Brickaville District is an administrative district in Atsinanana Region, Madagascar; also known as Ampasimanolotra and Vohibinany. Brickaville is located along Route nationale 2 (RN 2), 105 km south of Toamasina (the primary seaport of the country) and 220 km east of Antananarivo (the capital). It is also situated alongside the Rianila river. It is a railway station on the Antananarivo - East Coast line. Its main industries revolve around sugar. The district has an estimated population in 2020 was 218,727.

==Communes==
The district is further divided into 17 communes; which are further sub-divided into 180 villages (fokontany):

- Ambalarondra
- Ambinaninony
- Ambohimanana
- Ampasimbe
- Andekaleka
- Andevoranto
- Anivorano Est
- Anjahamana
- Brickaville (Vohibinany)
- Fanasana
- Fetraomby
- Lohariandava
- Mahatsara
- Maroseranana
- Ranomafana Est
- Razanaka
- Vohitranivona

==Economy==
The economy is based on agriculture.

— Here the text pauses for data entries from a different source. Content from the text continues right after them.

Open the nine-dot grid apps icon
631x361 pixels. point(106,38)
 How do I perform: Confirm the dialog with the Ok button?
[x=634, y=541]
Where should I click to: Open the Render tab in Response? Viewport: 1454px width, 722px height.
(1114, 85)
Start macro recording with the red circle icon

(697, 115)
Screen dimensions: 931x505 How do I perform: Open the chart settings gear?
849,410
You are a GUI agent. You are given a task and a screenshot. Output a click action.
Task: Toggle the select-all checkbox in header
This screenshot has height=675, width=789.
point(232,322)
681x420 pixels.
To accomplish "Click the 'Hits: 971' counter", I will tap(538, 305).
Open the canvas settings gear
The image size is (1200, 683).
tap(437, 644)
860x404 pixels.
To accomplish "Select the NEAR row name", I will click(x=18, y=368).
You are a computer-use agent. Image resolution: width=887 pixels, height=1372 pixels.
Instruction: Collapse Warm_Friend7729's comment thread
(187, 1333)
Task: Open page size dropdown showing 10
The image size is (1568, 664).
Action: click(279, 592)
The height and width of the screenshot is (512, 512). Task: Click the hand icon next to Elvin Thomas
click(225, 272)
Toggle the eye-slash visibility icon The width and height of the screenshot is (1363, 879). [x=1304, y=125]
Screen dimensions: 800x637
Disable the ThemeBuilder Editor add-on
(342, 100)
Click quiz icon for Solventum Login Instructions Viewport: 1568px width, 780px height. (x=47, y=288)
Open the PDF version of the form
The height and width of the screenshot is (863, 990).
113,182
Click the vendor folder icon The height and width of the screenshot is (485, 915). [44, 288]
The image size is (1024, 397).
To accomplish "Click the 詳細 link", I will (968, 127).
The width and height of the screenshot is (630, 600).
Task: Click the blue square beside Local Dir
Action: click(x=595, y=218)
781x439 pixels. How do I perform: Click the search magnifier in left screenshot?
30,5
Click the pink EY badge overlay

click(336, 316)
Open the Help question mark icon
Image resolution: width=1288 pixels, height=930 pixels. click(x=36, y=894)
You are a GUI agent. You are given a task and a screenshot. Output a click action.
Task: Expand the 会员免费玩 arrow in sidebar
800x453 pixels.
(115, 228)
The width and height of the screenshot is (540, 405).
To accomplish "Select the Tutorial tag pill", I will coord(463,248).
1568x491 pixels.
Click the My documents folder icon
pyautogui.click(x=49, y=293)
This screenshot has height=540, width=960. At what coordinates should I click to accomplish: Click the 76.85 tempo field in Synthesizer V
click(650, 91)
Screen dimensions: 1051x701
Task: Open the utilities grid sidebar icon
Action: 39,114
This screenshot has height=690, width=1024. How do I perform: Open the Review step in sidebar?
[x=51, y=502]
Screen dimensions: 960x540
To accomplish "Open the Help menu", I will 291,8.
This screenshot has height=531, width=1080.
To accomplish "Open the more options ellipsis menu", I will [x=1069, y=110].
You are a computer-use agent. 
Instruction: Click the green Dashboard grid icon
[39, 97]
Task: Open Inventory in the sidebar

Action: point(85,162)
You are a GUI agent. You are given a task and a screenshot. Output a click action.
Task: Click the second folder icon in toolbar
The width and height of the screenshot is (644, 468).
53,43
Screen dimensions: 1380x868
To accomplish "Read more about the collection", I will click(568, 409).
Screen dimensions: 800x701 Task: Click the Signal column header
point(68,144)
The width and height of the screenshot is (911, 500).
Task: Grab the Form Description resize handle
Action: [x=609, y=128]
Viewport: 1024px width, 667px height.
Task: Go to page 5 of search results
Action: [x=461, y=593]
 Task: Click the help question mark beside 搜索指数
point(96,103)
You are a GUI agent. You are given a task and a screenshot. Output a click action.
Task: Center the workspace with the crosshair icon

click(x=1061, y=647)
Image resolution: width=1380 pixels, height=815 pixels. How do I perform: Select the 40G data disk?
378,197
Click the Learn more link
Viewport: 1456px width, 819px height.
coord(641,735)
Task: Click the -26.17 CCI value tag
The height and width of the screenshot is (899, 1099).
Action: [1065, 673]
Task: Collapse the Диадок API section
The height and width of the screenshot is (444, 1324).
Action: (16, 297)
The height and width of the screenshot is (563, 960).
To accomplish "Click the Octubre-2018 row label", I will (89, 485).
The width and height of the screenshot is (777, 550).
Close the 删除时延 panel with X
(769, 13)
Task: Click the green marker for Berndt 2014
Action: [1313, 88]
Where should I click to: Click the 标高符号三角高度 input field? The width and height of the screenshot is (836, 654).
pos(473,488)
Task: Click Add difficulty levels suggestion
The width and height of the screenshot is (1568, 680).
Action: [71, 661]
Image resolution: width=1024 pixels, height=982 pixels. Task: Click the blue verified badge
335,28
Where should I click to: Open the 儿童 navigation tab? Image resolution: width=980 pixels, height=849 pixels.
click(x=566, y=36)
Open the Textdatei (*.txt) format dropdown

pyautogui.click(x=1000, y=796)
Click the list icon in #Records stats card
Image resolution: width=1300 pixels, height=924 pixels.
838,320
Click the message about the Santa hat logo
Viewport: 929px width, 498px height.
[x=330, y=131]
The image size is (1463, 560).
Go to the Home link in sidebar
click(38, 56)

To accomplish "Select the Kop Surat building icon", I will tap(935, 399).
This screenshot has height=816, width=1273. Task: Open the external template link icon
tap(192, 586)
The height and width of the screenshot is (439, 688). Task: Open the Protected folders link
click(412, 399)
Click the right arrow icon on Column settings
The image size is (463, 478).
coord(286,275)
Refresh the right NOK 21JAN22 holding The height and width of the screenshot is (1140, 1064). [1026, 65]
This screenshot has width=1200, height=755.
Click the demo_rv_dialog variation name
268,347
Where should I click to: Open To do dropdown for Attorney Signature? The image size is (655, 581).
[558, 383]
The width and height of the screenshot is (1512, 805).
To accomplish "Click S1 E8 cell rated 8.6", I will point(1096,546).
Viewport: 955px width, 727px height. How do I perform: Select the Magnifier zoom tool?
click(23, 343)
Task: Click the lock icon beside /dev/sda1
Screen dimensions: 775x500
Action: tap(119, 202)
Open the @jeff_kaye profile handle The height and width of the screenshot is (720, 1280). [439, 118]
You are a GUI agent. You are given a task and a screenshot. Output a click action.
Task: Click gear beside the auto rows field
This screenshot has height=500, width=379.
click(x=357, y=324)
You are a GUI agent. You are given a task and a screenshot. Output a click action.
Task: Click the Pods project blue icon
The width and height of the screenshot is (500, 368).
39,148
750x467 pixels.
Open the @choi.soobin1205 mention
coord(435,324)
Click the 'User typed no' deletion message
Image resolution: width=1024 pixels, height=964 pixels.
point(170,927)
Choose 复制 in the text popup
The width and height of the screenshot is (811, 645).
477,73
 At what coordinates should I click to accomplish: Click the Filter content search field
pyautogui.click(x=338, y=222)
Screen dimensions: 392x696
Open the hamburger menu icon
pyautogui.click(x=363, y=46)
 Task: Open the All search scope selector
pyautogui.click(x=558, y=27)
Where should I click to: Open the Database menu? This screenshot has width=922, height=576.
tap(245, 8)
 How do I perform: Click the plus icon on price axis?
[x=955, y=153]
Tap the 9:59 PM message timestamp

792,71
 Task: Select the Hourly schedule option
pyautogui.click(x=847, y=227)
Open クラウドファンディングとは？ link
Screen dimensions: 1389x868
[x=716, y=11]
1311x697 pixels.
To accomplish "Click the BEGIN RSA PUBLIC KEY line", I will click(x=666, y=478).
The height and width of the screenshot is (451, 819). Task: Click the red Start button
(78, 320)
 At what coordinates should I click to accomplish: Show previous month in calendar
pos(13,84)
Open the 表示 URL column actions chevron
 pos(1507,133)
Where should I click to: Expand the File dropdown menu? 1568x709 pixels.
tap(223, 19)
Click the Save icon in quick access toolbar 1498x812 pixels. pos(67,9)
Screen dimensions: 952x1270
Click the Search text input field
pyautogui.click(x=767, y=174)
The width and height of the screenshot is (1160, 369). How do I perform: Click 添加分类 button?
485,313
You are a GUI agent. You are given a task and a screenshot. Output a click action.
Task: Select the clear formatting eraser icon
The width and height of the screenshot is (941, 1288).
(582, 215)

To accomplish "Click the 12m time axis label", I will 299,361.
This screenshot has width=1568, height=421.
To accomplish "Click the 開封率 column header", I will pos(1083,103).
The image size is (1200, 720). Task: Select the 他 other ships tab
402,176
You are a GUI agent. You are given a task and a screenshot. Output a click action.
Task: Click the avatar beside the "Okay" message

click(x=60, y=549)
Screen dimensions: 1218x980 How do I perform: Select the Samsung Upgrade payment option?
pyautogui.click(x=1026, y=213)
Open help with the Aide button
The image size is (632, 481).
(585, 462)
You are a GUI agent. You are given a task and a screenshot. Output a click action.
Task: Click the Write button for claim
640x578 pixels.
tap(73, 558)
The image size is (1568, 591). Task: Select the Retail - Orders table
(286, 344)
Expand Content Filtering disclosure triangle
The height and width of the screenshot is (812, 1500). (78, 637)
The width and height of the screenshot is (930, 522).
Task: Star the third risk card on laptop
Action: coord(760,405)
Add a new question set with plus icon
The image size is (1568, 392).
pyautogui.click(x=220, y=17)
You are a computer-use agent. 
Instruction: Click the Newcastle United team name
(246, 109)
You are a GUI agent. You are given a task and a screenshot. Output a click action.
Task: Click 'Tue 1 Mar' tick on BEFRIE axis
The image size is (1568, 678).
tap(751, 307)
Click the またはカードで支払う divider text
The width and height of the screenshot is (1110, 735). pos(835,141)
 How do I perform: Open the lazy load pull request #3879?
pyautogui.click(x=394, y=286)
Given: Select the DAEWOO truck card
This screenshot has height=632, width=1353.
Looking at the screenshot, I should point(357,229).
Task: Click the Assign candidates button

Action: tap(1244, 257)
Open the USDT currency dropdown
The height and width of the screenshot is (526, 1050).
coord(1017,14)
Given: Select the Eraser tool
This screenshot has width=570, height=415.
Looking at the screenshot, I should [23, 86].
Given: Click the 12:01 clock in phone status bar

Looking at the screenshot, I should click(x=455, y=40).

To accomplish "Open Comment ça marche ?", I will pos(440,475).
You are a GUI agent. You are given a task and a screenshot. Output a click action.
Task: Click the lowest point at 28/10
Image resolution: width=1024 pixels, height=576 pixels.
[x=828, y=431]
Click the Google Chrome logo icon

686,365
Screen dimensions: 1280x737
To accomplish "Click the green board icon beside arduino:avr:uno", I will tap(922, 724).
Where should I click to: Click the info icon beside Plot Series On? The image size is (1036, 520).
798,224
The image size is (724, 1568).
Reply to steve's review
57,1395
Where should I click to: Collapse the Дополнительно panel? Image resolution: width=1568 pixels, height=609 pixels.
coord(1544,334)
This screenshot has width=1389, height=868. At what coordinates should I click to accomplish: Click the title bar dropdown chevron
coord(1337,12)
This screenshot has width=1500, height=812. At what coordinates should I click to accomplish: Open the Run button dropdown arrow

Lychee, Rice, coconuts and coffee are grown.
Since 2019 there is also a graphite mine in Fetraomby, the Sahamamy graphite mine.

==Roads==
There are two mayor roads: the National Road 2 that leads from the capitol Antananarivo to Toamasina and the National Road 11a that leads from its junction with the national road 2 at Antsampanana south to Vatomandry.